Throughout September, the House launched a series of hearings on whether Planned Parenthood should continue to receive federal funding. The hearings came about after a group called The Center for Medical Progress posted videos of Planned Parenthood staff allegedly displaying the illegal sale of fetal tissue.
Planned Parenthood denies any wrongdoing, arguing that the videos are heavily edited—the creators copped to this—and that donating tissue for research is legal. However, this didn’t stop about 30 GOP congressmen from threatening another government shutdown if the hearings didn’t take place.
Planned Parenthood President Cecile Richards appeared in the hearings, which were, to say the least, a bit of a circus.
Richards could often barely get through a full sentence without being interrupted. She was questioned about her large salary, a question that Rep. Carol Maloney later called “totally inappropriate and discriminatory,” saying that a man would never be asked the same question.
Richards was labeled a criminal by Rep. Jimmy Duncan, who stated in his closing, “It seems to me that the apology you offered was like what some criminals do. They are not really sorry for what they have done. They are sorry they got caught.”
While these are all blatant breaches of professionalism by the GOP members, perhaps the most egregious was the chart presented by Rep. Jason Chaffetz, which purported to show the breast cancer screenings performed by Planned Parenthood going down drastically while the number of abortions performed went up drastically.
Chaffetz originally claimed these were statistics from Planned Parenthood itself. They were not. They were statistics from a pro-life organization, Americans United for Life.
However, the source of the numbers was not the biggest issue, in particular since they are based on actual statistics. Rather, the blatant misuse of the graph in order to mislead should be cause for concern.
The first red flag should be that the chart looks like it was made with Microsoft Paint and only includes two data points for each line—number of abortions and number of preventative cancer screenings in 2006 and 2013, respectively. Furthermore, the arrowheads at the end of the line show the misleading conclusion that these trends will continue.
Even more worrisome, however, is the fact that cancer screenings and preventions are plotted in the millions, while abortions are plotted in the hundreds of thousands. This is called a dual-axis plot and, as most people ignore the axes that graphs are plotted on, can cause them to draw incorrect conclusions about the level of correlation of the data.

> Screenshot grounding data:

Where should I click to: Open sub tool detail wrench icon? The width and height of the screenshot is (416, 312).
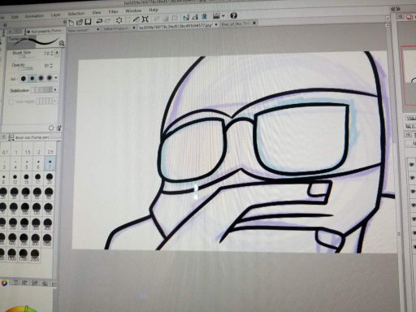tap(59, 128)
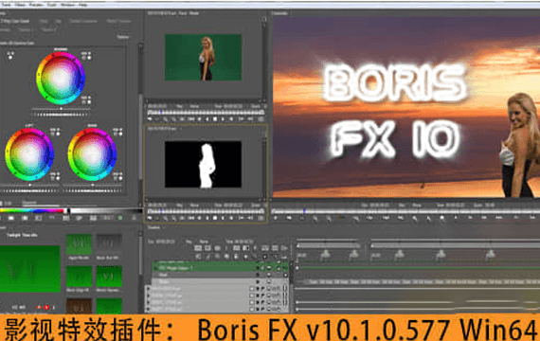
Task: Click the rainbow hue gradient bar
Action: (x=32, y=211)
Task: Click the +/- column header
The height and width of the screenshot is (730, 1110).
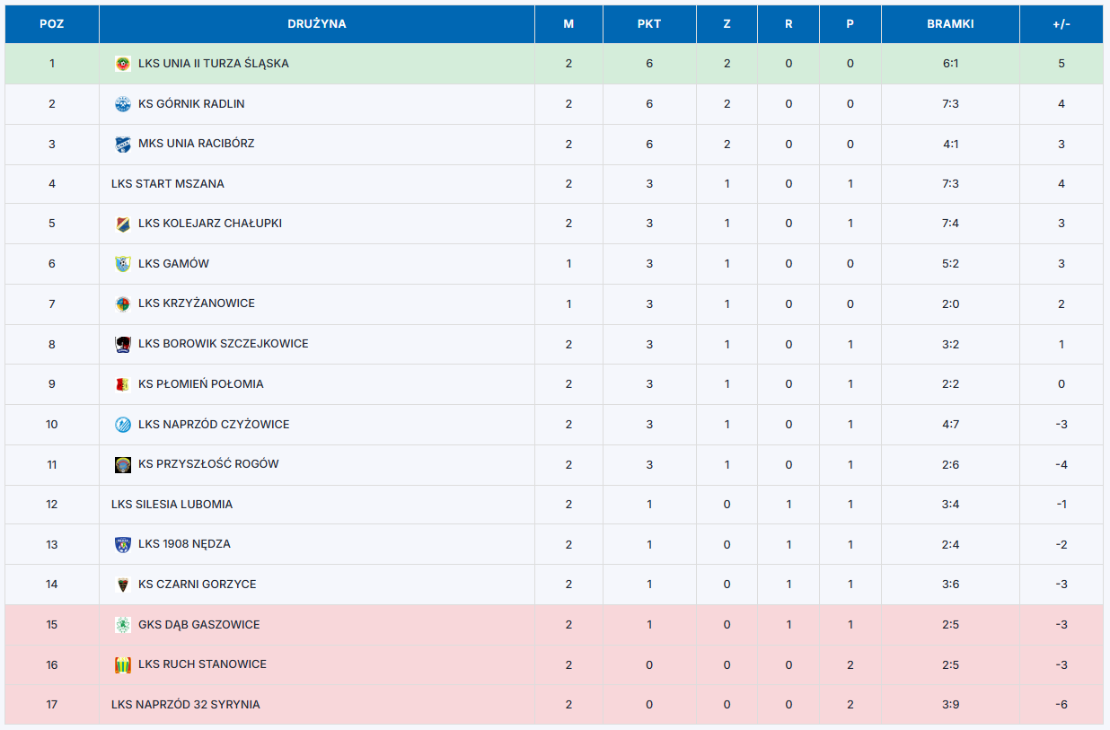Action: coord(1062,24)
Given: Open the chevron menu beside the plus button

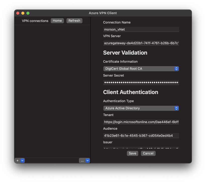Looking at the screenshot, I should (22, 161).
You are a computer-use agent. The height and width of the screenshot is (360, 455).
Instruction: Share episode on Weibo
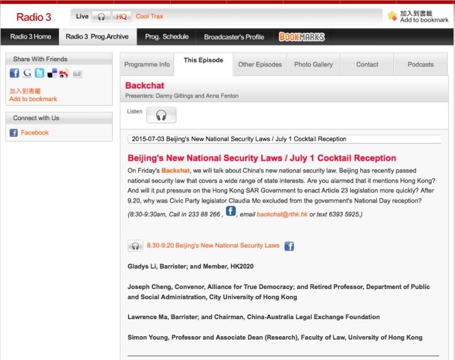pos(64,73)
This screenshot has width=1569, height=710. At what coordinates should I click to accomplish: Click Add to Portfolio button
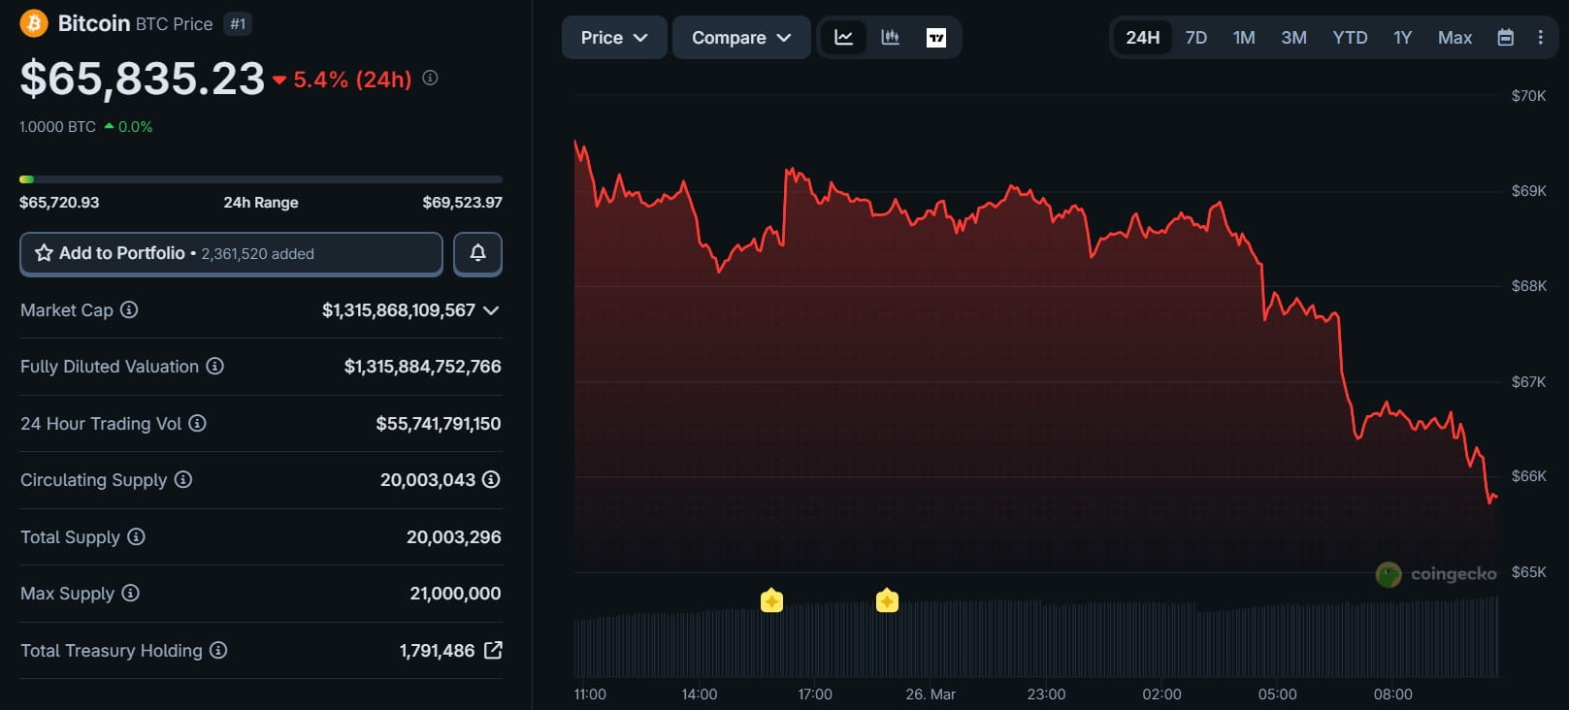(x=231, y=253)
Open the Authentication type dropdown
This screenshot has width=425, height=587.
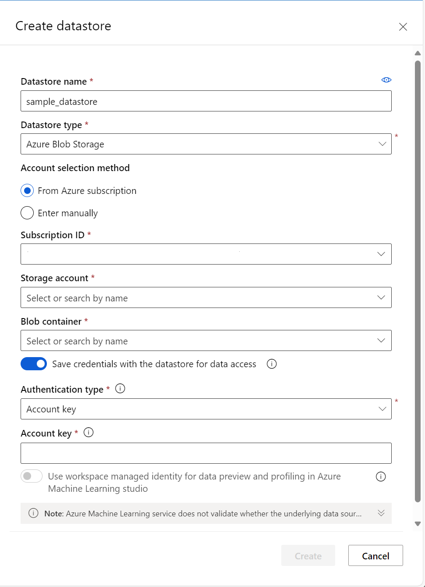click(206, 409)
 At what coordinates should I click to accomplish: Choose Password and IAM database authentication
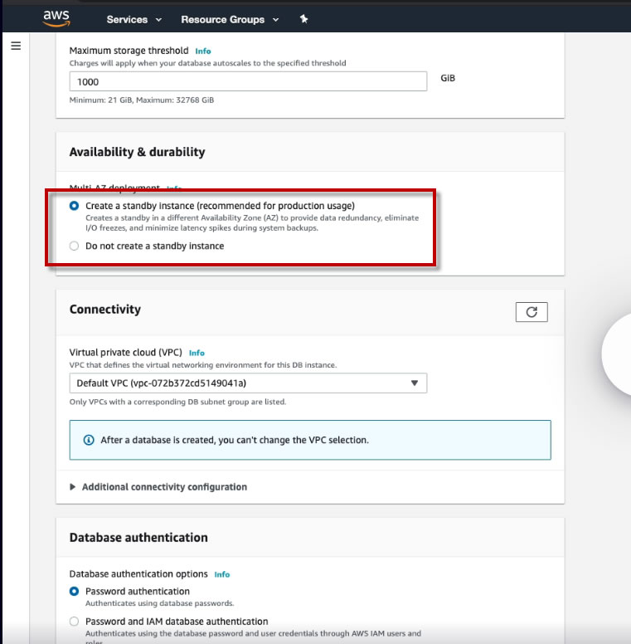pyautogui.click(x=75, y=622)
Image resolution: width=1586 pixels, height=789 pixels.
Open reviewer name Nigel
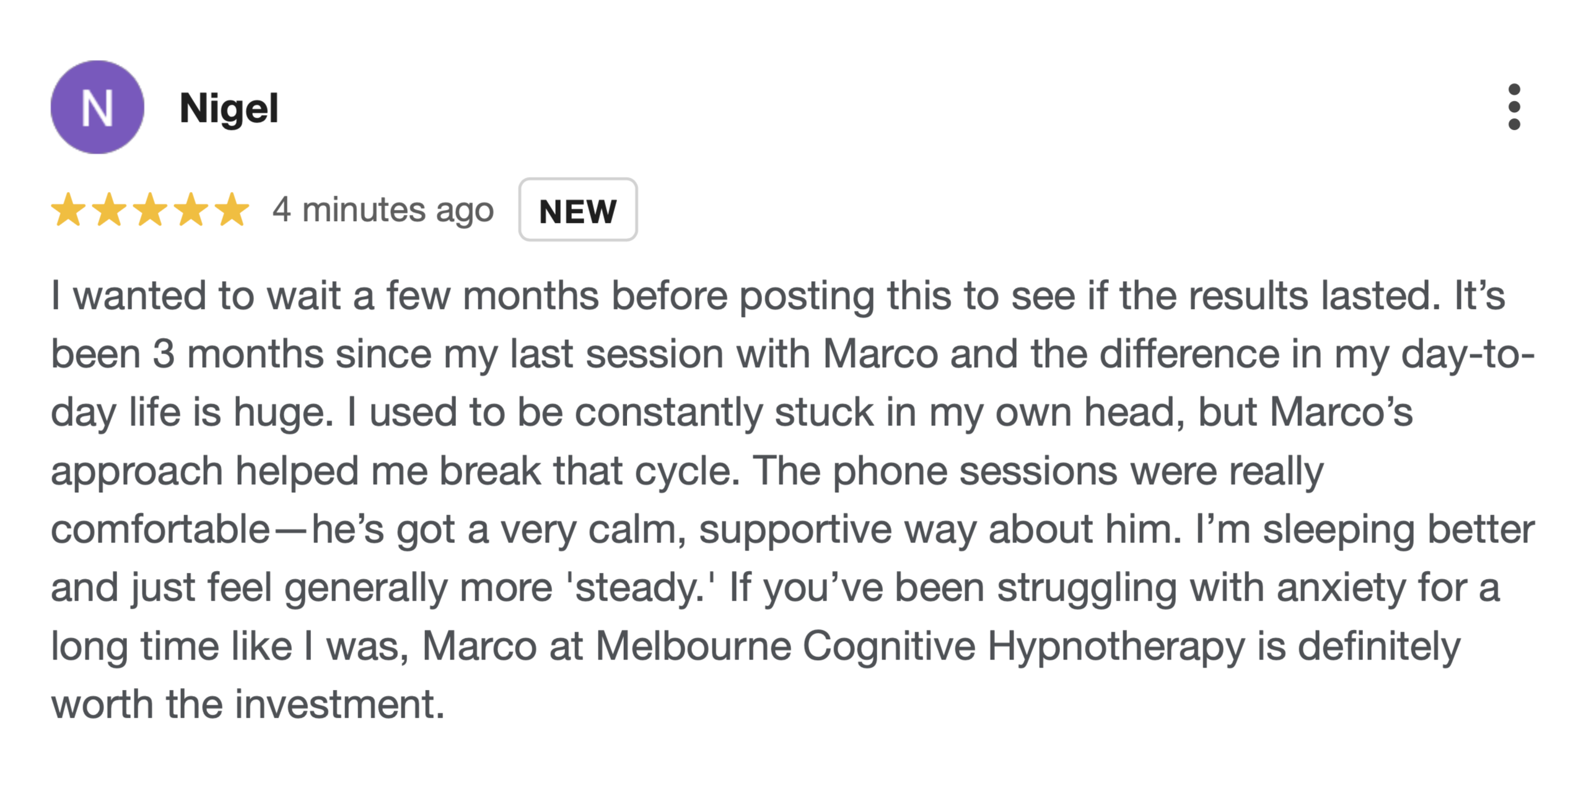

> Assignment: Summarize the text on the Planned Parenthood hearings in two sentences. These lines have nothing to do with the text.

> Solution below: After videos allegedly showing Planned Parenthood staff displaying the illegal sale of fetal tissue, the House held hearings in September on the organization's federal funding. During the hearings, Planned Parenthood President Cecile Richards was often interrupted, questioned about her salary and labeled a criminal, and Rep. Jason Chaffetz presented a chart from Americans United for Life that misused two data points per line and a dual-axis plot in order to mislead.